→ Task requirements: Below are the records. Count the lines containing the string "Show", and reply with the number alone.

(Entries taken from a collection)
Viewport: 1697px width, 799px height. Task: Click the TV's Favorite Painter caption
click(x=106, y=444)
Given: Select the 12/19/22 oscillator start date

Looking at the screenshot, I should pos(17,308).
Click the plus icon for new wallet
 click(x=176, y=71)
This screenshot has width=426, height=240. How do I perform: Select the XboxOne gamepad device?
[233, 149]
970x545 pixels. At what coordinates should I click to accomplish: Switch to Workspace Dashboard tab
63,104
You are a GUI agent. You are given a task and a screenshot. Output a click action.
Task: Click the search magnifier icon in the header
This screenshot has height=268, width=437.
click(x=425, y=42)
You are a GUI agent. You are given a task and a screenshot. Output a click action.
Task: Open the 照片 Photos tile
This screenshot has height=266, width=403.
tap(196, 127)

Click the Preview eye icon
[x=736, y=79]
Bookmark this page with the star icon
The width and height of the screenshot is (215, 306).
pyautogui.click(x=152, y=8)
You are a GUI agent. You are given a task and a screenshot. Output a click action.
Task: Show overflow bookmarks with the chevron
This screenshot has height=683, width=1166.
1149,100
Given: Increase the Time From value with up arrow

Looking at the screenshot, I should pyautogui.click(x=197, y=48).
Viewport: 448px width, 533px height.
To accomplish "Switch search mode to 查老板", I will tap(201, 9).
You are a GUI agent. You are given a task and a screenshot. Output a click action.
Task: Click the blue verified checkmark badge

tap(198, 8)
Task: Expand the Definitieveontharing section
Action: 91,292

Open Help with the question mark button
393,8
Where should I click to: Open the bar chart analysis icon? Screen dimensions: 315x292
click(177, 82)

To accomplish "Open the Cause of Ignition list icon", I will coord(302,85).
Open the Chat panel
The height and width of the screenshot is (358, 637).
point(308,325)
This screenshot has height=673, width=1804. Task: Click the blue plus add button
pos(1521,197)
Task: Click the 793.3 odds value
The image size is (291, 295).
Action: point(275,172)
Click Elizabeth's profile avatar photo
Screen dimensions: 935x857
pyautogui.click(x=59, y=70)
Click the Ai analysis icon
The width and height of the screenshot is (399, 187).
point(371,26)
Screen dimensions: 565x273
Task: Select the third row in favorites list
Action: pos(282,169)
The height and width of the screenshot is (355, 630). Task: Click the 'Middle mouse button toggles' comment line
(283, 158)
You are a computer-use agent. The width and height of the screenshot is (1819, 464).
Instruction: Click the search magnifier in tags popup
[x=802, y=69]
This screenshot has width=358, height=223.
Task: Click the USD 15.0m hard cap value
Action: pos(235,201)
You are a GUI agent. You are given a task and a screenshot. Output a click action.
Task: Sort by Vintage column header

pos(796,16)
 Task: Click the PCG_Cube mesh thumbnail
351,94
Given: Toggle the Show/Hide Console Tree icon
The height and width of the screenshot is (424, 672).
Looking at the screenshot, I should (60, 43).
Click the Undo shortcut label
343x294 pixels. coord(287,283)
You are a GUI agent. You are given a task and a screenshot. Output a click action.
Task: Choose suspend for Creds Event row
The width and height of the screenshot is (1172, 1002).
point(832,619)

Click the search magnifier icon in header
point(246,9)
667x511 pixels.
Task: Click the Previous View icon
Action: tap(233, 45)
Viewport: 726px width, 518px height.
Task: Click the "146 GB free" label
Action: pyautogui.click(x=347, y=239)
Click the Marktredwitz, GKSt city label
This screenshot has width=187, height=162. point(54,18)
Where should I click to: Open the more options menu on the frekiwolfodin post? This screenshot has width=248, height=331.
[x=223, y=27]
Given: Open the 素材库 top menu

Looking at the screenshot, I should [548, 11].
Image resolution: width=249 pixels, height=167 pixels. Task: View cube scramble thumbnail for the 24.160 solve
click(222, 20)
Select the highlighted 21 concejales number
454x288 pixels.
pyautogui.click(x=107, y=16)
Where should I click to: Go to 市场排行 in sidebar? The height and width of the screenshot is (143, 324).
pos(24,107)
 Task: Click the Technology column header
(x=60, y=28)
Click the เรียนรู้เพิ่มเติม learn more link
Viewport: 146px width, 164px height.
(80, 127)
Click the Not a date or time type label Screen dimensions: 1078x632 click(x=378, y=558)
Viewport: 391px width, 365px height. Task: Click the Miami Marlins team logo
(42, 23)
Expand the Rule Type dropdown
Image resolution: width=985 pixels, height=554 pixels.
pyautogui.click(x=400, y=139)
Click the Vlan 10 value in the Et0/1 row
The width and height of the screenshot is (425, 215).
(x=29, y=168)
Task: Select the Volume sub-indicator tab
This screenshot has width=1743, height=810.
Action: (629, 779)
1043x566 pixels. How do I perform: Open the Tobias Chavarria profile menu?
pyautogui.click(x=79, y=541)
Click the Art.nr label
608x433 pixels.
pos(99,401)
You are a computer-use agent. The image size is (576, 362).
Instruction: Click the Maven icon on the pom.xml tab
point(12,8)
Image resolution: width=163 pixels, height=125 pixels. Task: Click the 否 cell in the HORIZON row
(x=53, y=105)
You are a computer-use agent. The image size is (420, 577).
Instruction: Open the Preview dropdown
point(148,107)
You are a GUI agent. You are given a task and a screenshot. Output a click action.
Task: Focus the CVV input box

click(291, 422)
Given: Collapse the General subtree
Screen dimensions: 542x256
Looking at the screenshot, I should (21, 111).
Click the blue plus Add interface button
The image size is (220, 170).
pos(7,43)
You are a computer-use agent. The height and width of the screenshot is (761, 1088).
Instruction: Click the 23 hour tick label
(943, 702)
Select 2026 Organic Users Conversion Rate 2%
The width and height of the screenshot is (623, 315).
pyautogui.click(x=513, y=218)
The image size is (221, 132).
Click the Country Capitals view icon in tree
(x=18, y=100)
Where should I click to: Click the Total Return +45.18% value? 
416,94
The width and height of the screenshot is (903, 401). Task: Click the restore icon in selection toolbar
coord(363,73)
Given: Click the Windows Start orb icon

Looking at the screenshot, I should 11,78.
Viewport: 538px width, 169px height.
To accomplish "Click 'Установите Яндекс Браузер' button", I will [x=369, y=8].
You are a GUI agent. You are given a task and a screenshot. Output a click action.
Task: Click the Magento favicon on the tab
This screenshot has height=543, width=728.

→ Response area: 2